Outdoor Discoveries

What originally was a news section for the rest of the website soon became a place for me to write about human-powered wanderings in the countryside. Photography inspires me to get out there, mostly on foot these days, though cycling got me started. Musings on the wider context of outdoor activity complete the picture, so I hope that there is something of interest in all that you find here. Thank you for coming!

Usable?

11th June 2012

Not so long ago, the Met Office introduced a major change to its website and I’m not so sure that it’s all that successful. In fact, I still have a link to one of the old pages and they remain live if hidden away from view. One example is the rain radar page.

The new website dispatched niceties like bookmarking local weather forecasts on there that you often visited and even the backward and forward arrows for navigation through weather forecasts and several hours’ worth of weather conditions. The latter is handy when you want to see how fast a rain belt is moving; it’s not where it is that always matters but where it is going and how long it sticks around.
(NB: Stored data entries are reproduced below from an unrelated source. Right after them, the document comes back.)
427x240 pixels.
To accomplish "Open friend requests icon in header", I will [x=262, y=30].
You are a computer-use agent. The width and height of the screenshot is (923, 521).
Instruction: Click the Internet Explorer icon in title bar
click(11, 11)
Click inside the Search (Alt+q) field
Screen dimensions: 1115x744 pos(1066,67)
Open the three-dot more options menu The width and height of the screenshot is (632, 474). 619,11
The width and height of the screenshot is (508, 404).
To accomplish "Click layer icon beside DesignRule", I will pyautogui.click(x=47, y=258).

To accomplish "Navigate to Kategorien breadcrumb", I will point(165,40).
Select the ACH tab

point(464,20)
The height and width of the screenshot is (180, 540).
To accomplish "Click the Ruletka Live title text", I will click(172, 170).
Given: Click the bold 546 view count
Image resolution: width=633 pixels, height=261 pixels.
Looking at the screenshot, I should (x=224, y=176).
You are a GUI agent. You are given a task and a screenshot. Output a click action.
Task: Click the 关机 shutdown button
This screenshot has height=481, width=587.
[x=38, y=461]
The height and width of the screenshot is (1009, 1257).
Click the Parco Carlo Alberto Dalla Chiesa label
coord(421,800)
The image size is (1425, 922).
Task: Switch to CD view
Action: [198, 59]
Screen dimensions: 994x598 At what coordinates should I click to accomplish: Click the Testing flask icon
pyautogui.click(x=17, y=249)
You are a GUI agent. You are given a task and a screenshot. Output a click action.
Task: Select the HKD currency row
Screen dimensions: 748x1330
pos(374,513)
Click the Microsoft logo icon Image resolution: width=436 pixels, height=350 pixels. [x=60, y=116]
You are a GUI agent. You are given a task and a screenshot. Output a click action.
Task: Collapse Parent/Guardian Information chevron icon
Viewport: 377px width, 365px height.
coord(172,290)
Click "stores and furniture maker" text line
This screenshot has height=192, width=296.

In its favour, the new website has five day forecasts for more locations and each is broken down over the course of a day for all five days too. Previously, we only got that for two days out of five. The old bookmarks are gone but the website remembers the last five locations for which you looked for weather forecasts so that’s a partial concession.

The weather maps are where I feel there to be some degradation even if we now get period by period forecasts for five days at a time. The old site had its moments of unresponsiveness and the new one feels more so. These manifest themselves with five day location forecasts and also with maps too. For example, seeing the progress of a rain belt is less easy now because the loss in smoothness with the new maps. The absence of previous/next buttons is noticeable too. Being able to zoom into the maps is all well and good but it seems to have come at a cost. If it was possible to click on a location’s weather icon to get a five tabular forecast, then that would be something more in return but that opportunity was not taken.

All in all, I am unconvinced by the Met Office website’s redesign. Only time will tell if they have another go and I for one hope that they do. Perhaps, then they could bring back the good features from before in a way that fits in with where they want to go. As things stand, it reminds me of the uninspiring feel of Windows Vista and I’d like to see them make a Windows 7 of it.